About Me

I summarized some of the frequently asking questions from my friends who are not familiar with our field


  • Q: Am I a biologist or a computer scientist?

    A: I consider myself a computer scientist. My daily research routine involves processing data; engaging in method development, designing integrated pipelines for large-scale data analysis; and arguing theoretically and empirically about our results, as other people in this area do. Unlike biologists, I do not touch pipettes, western blot, or experiment model organisms. Maybe one aspect that distinguishes us is the type of data we deal with. We do need to have a decent knowledge of populational genetics, molecular biology, etc., and vital skills for data preprocessing since data in our fields is arguably much more noisy, limited, and less intuitive than other types of data (Image, Natural language)

  • Q: As a computer science major, why do you study biology?

    A: Many computer science researchers develop methods for specific applications. Just like researchers who focus on computer vision, NLP, and cyber-physical systems, we focus on answering biological questions. We need additional effort to understand the data and the relevant biological knowledge to analyze the data.

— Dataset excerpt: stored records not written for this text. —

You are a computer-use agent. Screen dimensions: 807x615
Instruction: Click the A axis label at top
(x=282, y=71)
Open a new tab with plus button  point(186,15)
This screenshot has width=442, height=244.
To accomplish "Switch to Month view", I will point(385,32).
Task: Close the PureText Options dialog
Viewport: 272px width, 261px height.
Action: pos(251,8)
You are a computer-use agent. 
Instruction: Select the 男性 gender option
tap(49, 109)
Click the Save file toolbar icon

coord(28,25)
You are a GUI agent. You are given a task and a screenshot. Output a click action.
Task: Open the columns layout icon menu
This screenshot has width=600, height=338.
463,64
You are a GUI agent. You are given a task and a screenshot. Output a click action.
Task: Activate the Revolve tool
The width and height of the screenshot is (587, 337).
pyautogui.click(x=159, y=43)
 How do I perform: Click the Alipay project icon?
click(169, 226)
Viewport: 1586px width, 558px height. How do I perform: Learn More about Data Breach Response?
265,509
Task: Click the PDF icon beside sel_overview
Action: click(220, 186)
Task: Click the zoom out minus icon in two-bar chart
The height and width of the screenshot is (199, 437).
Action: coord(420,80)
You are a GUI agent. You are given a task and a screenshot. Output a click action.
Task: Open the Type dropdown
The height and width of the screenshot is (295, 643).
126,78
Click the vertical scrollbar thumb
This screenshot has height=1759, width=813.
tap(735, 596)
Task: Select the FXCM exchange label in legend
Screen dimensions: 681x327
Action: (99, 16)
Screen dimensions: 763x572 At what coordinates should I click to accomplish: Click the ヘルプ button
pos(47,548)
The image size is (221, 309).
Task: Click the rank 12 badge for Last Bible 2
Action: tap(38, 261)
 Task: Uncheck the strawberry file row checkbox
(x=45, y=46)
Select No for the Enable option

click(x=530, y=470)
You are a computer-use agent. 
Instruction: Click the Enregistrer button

  • Q: Why choose computational biology as my research field?

   A: I found this is one of the most charming areas. The genetic signal we discovered can help better understand human beings and bring new opportunities for clinical care. We have seen many great works that help us better understand the origin of human beings, the risk of having certain diseases, precision medicine, etc. Yet our knowledge of our own body is still limited, with vast opportunities in this field.

  • Q: What methods do I use to solve the questions

   A: Genetic datasets are usually high dimensional with a limited sample size. Handling this kind of data requires more careful assumptions about the model and solid domain knowledge. Therefore, statistics, linear algebra, and data mining skills are essential for solving the problem.

  • Q: Do I use deep learning?

   A: Yes, but in a prudent manner. The straightforward implementation of deep learning algorithms usually doesn’t work well in genetic datasets. Performance aspect, this could be due to the unique structure of the genetic dataset, the limited amount of training dataset, Computation aspect, this could be due to infeasibility to apply to the extremely high dimensional dataset. Finally, current deep learning models are generally hard to interpret, where interpretability is perhaps the most crucial factor in genetics.